Parks’ Pulitzer Prize-winning fable of brotherly love and rivalry tells the story of Lincoln and Booth, named by their father before he walked out the door for good. Dressed as his presidential namesake and painted in whiteface, Lincoln sits in an arcade all day being assassinated over and over. His brother, Booth, stays in their rundown boardinghouse room practicing the street con game Three-card Monte in hopes of escaping his money woes. Haunted by their troubled past, inherited poverty, and the forces of racism, the brothers find that surviving the American Dream is the ultimate hustle in this often humorous and startling play. Don’t miss this deeply theatrical experience by one of the most adventurous playwrights of her generation.

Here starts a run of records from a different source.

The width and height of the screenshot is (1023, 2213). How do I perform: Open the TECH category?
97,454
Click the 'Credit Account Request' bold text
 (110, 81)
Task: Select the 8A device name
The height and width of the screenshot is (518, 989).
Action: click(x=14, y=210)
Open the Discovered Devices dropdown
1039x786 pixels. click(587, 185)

“A theatrical event that deserves to be seen here and now.” Variety
“It’s tough, it’s gritty, it’s beautiful, it’s poetry, and it’s pretty damn funny.” Entertainment Weekly
hangmen by Martin McDonagh | directed by Tony Estrella | nov 2-26 (CLOSED)
It’s 1965, and the death penalty has just been abolished in the U.K. In a small town in northern England, everyone wants to know what Harry, the second-best hangman in the country, has to say about it. As the news breaks, Harry’s pub is overrun with a motley crew of sycophants and a cub reporter hungry for a quote…until attentions turn to Mooney, a smiley, inscrutable visitor with mysterious motives. From Martin McDonagh — award-winning playwright (The Beauty Queen of Leenane, The Pillowman) and screenwriter (The Banshees of Inisherin, Three Billboards Outside Ebbing, Missouri) — this dark comedy-mystery is a criminally fun and macabre delight!

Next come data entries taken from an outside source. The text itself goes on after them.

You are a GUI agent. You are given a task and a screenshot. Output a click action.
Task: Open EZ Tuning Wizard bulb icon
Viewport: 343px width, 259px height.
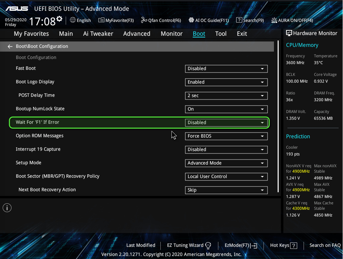[x=208, y=246]
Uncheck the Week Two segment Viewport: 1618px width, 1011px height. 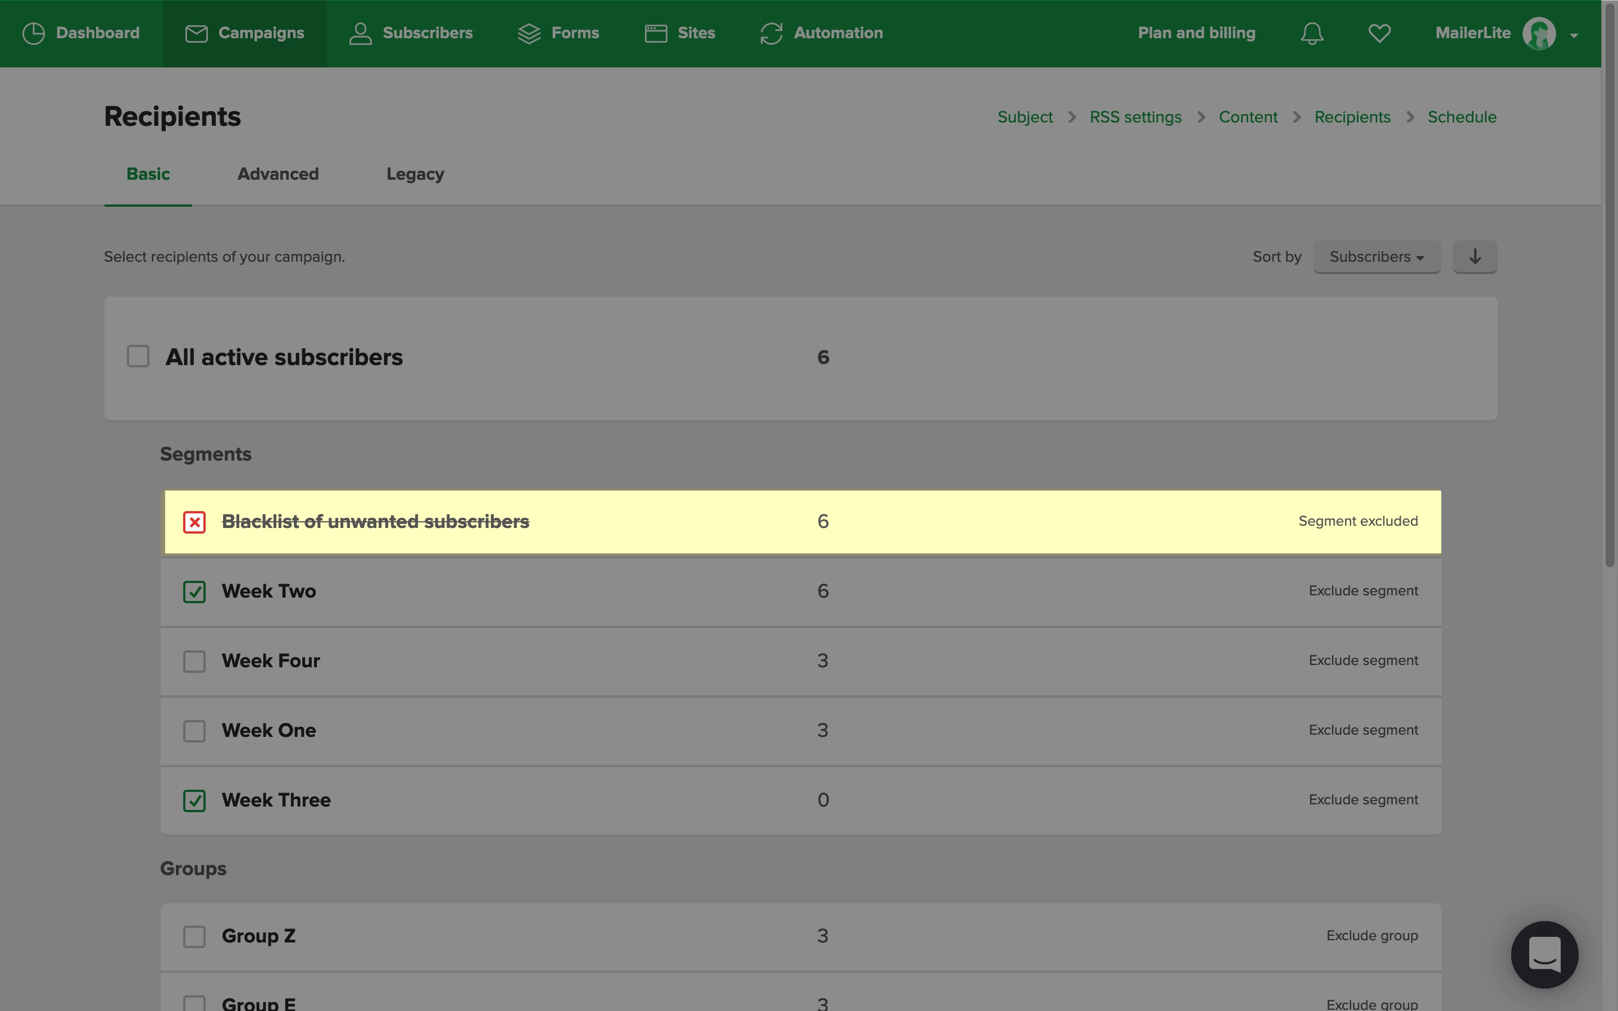point(195,592)
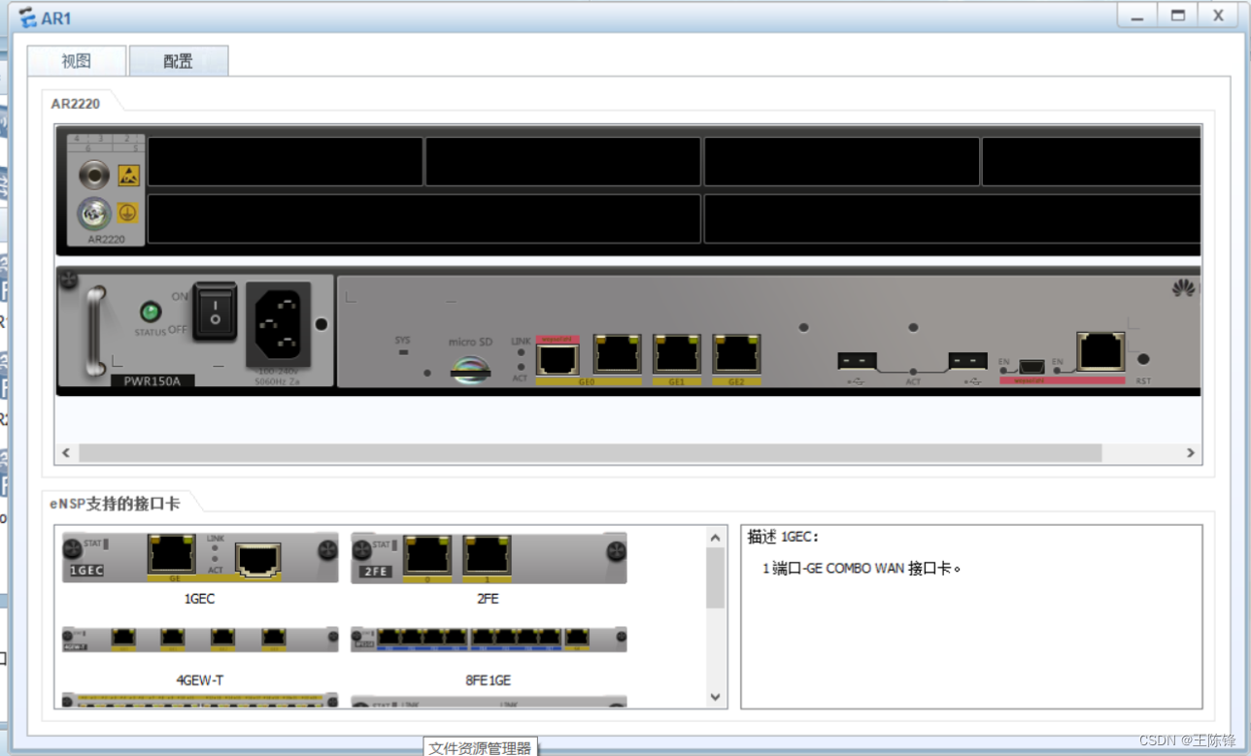Switch to the 配置 tab
Viewport: 1251px width, 756px height.
[178, 61]
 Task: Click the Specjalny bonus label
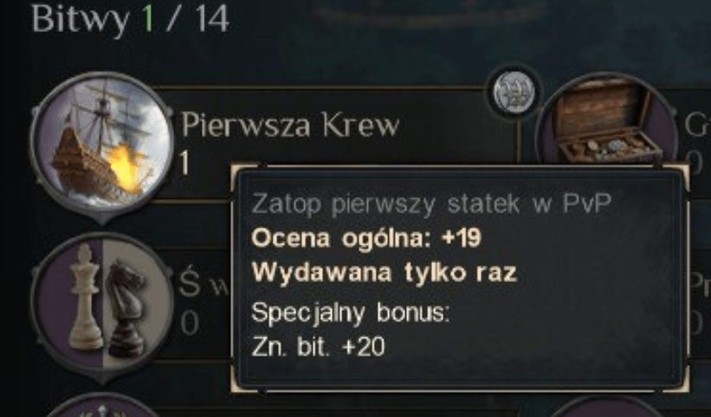tap(350, 312)
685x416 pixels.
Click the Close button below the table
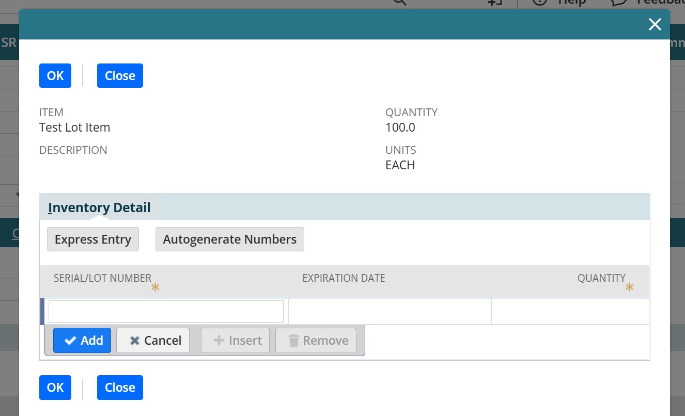click(120, 388)
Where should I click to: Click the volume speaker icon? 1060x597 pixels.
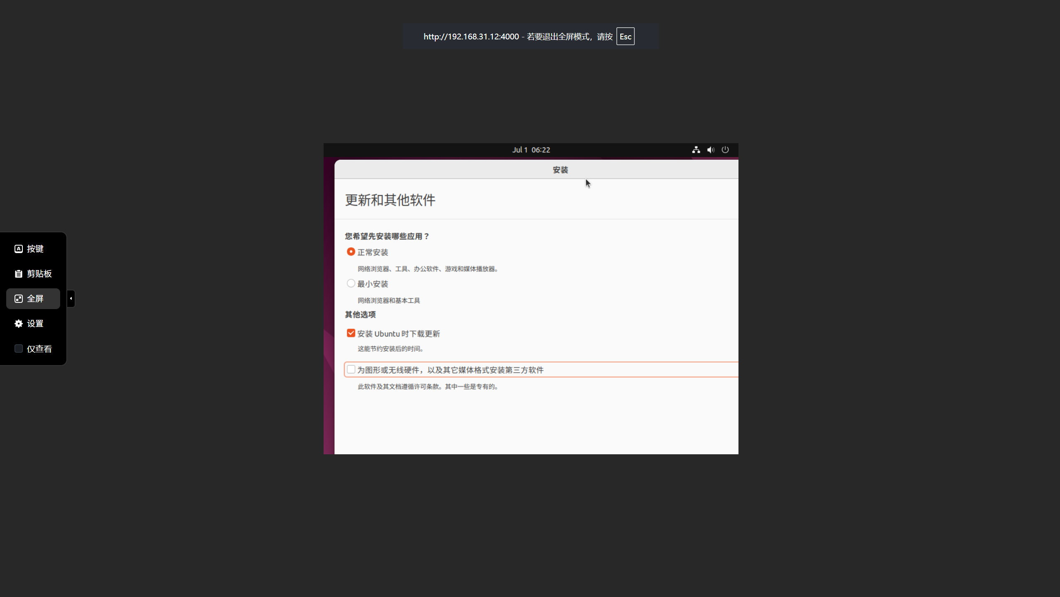711,150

“A delectably dark comedy about injustice, revenge and man’s instinct for violence, state-sanctioned or otherwise.” Hollywood Reporter
“Brilliant and electrifyingly satisfying. McDonagh’s command of language and pace is as mischievous as it is virtuosic. It is both quietly devastating and revealingly absurd.” Daily Beast
Who's afraid of virginia woolf? by Edward Albee | directed by Steve Kidd | jan 25 - feb 18
From its Tony Award-winning debut for best play (1963) to its many revivals on the modern stage, Edward Albee’s masterful 3-act play is an explosively comedic and harrowing masterpiece. On the heels of a university faculty party, middle-aged professor George and his wife, Martha, invite campus newcomers Nick and Honey over for drinks. What starts as harmless patter escalates to a full night of vicious, booze-fueled barbs, as the unwitting young couple is drawn into their hosts’ all-out marital warfare. By sunrise, all secrets are laid bare and none of them will ever be the same. A landmark of the American theater and arguably Albee’s best work, Who’s Afraid of Virginia Woolf? explores the illusions we create in the face of painful truths and life’s uncertainty.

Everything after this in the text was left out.